Nicht Jens Boot ist die Triebfeder der Dramen und Katastrophen. »Etwas«, das gradliniger und stumpfsinniger ist, steht hinter ihm. Das ist der allmächtige Trust des Kapitalismus. Ein Trust, wenngleich von ihm selbst erdacht, bringt die kapitalistische Maschinerie in Aktion, bleibt dabei aber antlitzlos. Diese Maschinerie ziehe es vor, so Ehrenburg, ihren Raubtierrachen zu verbergen und mit den Talenten ergebener Manager zu operieren.

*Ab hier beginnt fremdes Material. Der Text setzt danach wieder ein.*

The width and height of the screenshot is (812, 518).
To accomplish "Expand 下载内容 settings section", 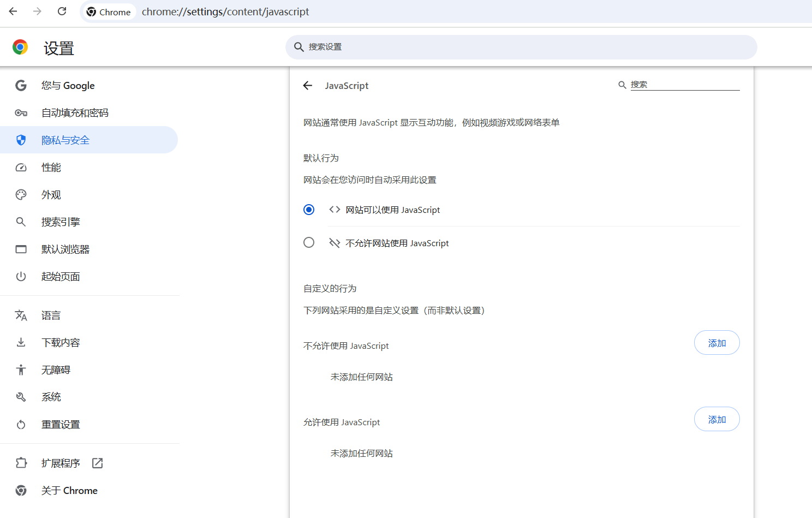I will point(60,342).
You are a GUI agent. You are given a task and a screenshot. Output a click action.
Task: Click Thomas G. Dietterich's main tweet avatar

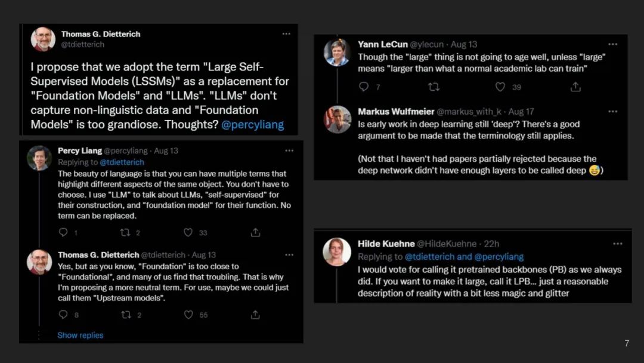pos(43,39)
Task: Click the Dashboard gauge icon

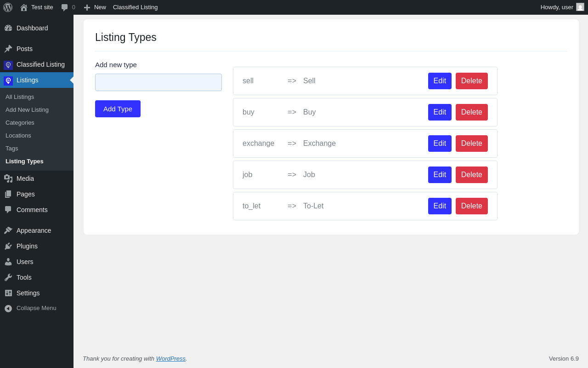Action: (8, 28)
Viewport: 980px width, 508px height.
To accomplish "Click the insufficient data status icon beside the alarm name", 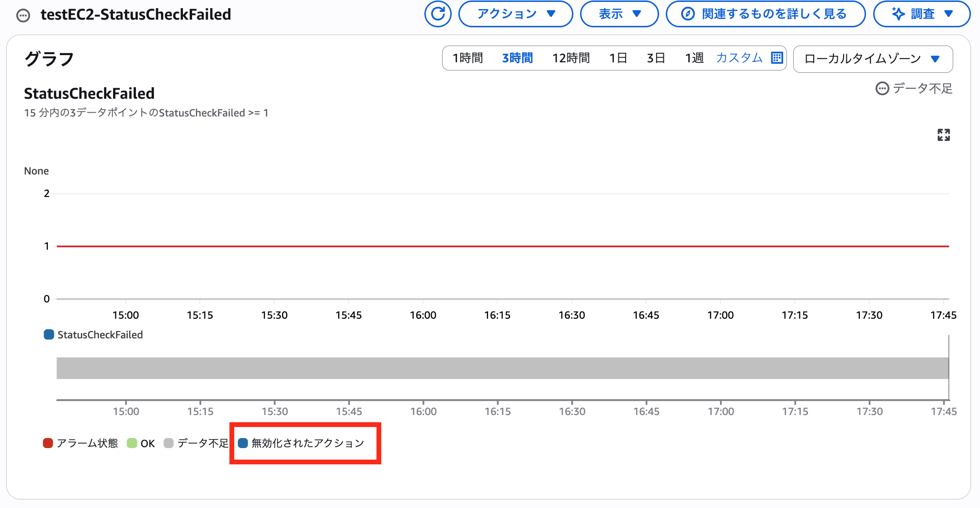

FÜNF VOR FÜNF PUNKT FÜNF : . :

Wie viel Staat im Ausnahmezustand? Ein Blick nach Lateinamerika

Eine Krise wie die Corona-Pandemie stellt die Frage nach der Macht, Stärke und dem Funktionieren des Staates und der Staatsform. Wie werden die massiven Eingriffe in die Grundrechte kommuniziert? Wie funktioniert das Gesundheitssystem, wie das Sozialsystem? Was passiert, wenn der Staat nicht handelt (handeln kann oder will)? In den Favelas in Rio de Janeiro verhängten seit Ausbruch des Coronavirus die Bosse der Drogengangs die Ausgangssperren und sorgen für deren Einhaltung. In Mexiko inszenieren sich die Kartelle als Helfer in der Not und verteilen Lebensmittelpakete mit dem Aufdruck des Konterfeis der Drogenbosse.